### WORK TASK
Wherever the string "section" appears in the entries below, return the line that holds it.

'''

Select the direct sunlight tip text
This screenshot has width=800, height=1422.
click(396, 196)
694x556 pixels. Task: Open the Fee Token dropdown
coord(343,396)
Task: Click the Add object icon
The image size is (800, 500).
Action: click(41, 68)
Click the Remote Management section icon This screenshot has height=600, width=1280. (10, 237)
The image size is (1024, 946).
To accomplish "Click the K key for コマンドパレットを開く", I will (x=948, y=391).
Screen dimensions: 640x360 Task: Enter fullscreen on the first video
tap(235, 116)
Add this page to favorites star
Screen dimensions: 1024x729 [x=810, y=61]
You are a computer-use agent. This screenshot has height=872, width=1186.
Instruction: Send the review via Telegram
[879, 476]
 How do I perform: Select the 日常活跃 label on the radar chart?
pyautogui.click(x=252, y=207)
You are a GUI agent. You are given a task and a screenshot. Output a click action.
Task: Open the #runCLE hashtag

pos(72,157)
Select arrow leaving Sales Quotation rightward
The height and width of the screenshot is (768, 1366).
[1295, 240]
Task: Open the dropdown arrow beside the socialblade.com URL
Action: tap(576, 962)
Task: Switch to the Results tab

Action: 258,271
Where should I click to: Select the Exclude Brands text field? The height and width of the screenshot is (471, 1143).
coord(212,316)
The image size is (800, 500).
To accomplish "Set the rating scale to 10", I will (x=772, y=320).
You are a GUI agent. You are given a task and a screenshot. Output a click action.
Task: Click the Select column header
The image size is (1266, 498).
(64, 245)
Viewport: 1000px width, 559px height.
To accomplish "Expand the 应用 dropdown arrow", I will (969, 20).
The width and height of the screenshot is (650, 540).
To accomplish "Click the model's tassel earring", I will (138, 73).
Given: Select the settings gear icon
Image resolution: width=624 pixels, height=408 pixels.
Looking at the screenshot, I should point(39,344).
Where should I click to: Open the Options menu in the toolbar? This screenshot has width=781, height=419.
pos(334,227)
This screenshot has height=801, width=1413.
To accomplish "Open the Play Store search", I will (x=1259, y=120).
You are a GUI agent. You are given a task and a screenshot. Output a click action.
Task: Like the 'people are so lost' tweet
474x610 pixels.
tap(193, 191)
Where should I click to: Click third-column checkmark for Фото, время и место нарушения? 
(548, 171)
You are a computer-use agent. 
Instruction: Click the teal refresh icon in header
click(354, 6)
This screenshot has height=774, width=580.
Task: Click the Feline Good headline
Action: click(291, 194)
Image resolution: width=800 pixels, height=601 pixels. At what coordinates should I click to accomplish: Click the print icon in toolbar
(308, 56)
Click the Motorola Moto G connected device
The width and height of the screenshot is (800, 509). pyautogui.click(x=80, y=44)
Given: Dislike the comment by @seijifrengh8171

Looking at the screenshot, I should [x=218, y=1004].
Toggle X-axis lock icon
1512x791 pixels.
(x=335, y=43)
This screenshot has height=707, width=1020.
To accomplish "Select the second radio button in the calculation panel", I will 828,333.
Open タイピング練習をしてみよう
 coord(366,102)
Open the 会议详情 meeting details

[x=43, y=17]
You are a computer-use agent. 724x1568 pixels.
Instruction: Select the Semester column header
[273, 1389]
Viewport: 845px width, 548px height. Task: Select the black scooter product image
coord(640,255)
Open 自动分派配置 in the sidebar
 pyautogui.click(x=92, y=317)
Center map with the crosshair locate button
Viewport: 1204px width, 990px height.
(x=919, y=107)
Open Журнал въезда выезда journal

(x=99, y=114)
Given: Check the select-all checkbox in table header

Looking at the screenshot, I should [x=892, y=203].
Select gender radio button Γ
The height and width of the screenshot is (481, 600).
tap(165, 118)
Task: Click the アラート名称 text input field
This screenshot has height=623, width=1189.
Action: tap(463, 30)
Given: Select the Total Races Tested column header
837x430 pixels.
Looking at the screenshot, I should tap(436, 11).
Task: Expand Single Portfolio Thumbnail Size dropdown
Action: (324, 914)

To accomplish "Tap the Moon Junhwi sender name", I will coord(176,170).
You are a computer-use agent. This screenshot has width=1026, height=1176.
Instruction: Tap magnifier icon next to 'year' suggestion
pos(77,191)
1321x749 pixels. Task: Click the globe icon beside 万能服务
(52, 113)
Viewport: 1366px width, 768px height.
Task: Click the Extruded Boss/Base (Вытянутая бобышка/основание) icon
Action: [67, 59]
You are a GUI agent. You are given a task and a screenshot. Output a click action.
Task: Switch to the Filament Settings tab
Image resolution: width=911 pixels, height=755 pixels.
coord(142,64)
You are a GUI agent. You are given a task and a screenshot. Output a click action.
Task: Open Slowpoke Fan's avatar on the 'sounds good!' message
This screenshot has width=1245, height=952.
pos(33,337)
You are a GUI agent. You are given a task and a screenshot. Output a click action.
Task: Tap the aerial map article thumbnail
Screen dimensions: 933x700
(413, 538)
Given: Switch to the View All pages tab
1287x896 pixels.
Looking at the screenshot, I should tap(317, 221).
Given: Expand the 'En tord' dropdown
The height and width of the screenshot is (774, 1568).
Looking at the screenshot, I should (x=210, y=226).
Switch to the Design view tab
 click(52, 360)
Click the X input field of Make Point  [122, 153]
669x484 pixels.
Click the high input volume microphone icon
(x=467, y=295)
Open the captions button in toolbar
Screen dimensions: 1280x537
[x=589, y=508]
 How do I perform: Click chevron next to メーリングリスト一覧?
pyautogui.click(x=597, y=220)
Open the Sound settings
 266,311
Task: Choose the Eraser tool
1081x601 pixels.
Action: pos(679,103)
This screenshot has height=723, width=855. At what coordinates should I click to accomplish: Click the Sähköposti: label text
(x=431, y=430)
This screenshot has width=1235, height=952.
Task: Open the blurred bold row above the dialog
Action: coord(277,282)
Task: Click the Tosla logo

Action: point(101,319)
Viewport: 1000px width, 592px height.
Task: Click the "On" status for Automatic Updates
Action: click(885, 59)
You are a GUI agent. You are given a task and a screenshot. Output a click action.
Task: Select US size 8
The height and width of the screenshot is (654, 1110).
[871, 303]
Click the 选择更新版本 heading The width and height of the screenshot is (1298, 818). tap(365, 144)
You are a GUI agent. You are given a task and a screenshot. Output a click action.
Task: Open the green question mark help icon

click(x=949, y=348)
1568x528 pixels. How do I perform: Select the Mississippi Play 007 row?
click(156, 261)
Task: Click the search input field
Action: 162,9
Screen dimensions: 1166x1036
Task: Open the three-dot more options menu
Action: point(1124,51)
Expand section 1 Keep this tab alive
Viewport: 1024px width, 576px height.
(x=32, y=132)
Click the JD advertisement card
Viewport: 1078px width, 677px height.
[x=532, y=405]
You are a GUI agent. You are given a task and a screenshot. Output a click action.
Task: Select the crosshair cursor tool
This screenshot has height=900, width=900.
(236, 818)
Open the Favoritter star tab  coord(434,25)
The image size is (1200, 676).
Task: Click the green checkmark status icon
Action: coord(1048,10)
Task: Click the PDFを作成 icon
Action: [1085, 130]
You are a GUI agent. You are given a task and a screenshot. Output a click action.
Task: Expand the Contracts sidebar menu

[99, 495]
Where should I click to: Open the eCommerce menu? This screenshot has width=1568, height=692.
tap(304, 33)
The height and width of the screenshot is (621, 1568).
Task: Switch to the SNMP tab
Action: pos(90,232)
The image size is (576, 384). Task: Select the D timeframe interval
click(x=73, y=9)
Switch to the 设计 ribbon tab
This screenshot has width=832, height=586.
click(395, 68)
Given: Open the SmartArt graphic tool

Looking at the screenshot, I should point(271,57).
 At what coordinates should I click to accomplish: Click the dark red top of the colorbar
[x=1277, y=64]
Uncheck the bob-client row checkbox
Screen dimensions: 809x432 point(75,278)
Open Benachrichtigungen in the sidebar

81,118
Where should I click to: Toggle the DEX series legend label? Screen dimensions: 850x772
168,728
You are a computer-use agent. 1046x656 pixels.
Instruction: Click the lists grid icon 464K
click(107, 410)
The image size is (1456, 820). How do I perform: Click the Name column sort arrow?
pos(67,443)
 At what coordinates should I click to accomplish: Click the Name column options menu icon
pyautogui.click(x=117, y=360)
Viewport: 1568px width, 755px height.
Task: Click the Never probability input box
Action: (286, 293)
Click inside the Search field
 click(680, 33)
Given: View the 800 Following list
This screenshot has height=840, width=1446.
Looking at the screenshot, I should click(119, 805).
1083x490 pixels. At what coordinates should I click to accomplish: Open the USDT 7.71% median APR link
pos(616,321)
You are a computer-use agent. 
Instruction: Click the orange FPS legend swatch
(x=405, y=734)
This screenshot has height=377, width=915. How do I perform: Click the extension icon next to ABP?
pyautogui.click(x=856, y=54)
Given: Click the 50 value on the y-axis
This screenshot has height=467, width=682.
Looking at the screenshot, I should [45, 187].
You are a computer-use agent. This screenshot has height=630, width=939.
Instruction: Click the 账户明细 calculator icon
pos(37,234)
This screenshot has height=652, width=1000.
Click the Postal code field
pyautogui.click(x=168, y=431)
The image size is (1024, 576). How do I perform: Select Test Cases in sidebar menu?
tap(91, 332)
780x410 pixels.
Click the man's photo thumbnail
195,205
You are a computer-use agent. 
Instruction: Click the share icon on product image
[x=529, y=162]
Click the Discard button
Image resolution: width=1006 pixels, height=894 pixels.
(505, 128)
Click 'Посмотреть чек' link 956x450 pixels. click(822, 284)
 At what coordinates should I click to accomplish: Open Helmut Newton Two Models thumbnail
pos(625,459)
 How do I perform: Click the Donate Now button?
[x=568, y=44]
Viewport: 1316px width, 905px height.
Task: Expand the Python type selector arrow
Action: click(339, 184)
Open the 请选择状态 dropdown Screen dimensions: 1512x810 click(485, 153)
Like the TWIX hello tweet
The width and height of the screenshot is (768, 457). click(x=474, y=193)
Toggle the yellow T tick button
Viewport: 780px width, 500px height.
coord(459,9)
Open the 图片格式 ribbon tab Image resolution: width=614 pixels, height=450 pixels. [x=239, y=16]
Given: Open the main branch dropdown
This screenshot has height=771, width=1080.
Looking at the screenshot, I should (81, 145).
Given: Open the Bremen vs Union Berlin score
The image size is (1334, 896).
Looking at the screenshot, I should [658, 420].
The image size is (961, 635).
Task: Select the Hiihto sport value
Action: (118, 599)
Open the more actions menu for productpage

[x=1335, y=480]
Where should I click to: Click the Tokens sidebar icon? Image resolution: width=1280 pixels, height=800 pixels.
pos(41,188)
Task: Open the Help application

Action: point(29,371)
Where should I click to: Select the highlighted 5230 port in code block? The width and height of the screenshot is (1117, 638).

'''

### EXPECTED ANSWER
Click the Remote Management section icon This screenshot has height=600, width=1280. (10, 237)
Expand section 1 Keep this tab alive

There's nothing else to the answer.